What do you do when your boyfriend of three years doesn't know if he wants to move in with you after college?
— Joseph, 24, gay
First off, three years is a long time for any type of relationship, let alone a long-distance one, so props to you for staying together for so long.
That being said, it doesn't sound like you two have been on the exact same page.
Having a relationship in college is tough, especially if one of you is older. The second you ship off into the real world and leave your partner behind, they're going to keep blacking out on a Wednesday night while you're in bed after work, struggling to even keep your eyes open until 10 pm.
Your worlds are on two very different spectrums right now, and there's no way around that.
Even if you made the effort to communicate as much as possible, you're so far apart that anything could happen to alter the original plan you two made. While promises may have been made in the past, things change. And sometimes, people change too.
While promises may have been made in the past, things change. And sometimes, people change too.
If that's the case, him moving in may not be the best idea after all.
You've been separated so long, he could invade your space and completely throw your day-to-day plan off course. It wouldn't be fair to either of you to make such a big step, especially if not everyone is committed to the plan.

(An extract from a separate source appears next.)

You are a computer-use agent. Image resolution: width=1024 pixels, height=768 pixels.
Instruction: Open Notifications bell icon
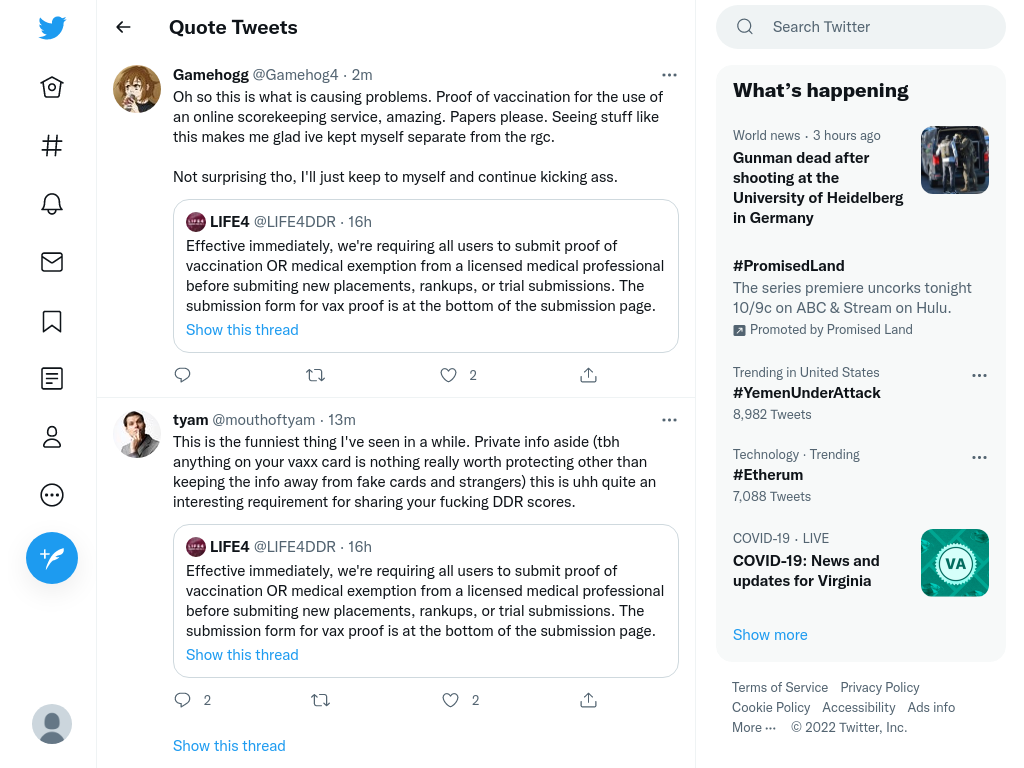coord(52,204)
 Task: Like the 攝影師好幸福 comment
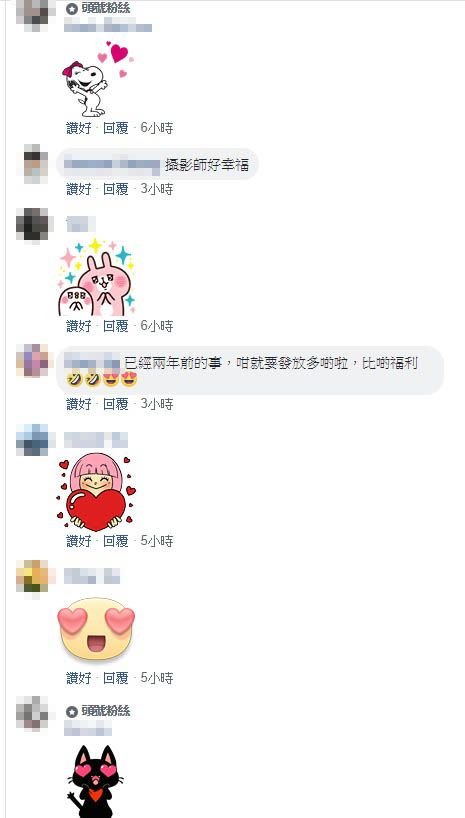click(79, 189)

I think it's best for you to let him graduate, speak honestly with each other and then make a decision.
Don't jump into something you'll end up regretting (especially being such a young'n at 24).
I'm in my mid-twenties, and I've yet to be in a relationship. Should I be on the prowl, actively pursuing a boyfriend or stop forcing it, and let the chips fall as they may?
— Seth, 25, gay
It took me a while to learn this, but there's no need to force yourself into a relationship.
I found myself in a similar boat not too long ago, observing my friends cycle through failed partners while I get arthritis from all the Tinder swiping I'm doing.
It was only after so many wasted (and downright expensive) dating attempts with men that I realized I was approaching the game all wrong. If I wanted a boyfriend, I basically had to stop acting like I wanted one and well... just have fun.
If I wanted a boyfriend, I basically had to stop acting like I wanted one and well... just have fun.
Easier said than done — and something you've probably heard before – but just hear me out.
I'm sure your self-esteem has taken a hit, and you think something's wrong with you. I thought that for a long time too.
The more you try to push this and aggressively date week after week in hopes of finding the right guy, the less likely The One will end on your lap.
Just let things happen. Sure, go on regularly scheduled dates if you want, but never meet someone with by thinking, "Wow, this guy might be my boyfriend." You'll only set yourself up for total failure and disappointment.
Don't let dating and the pursuit of finding a boyfriend feel like a job. Browsing through profiles doesn't come with health benefits.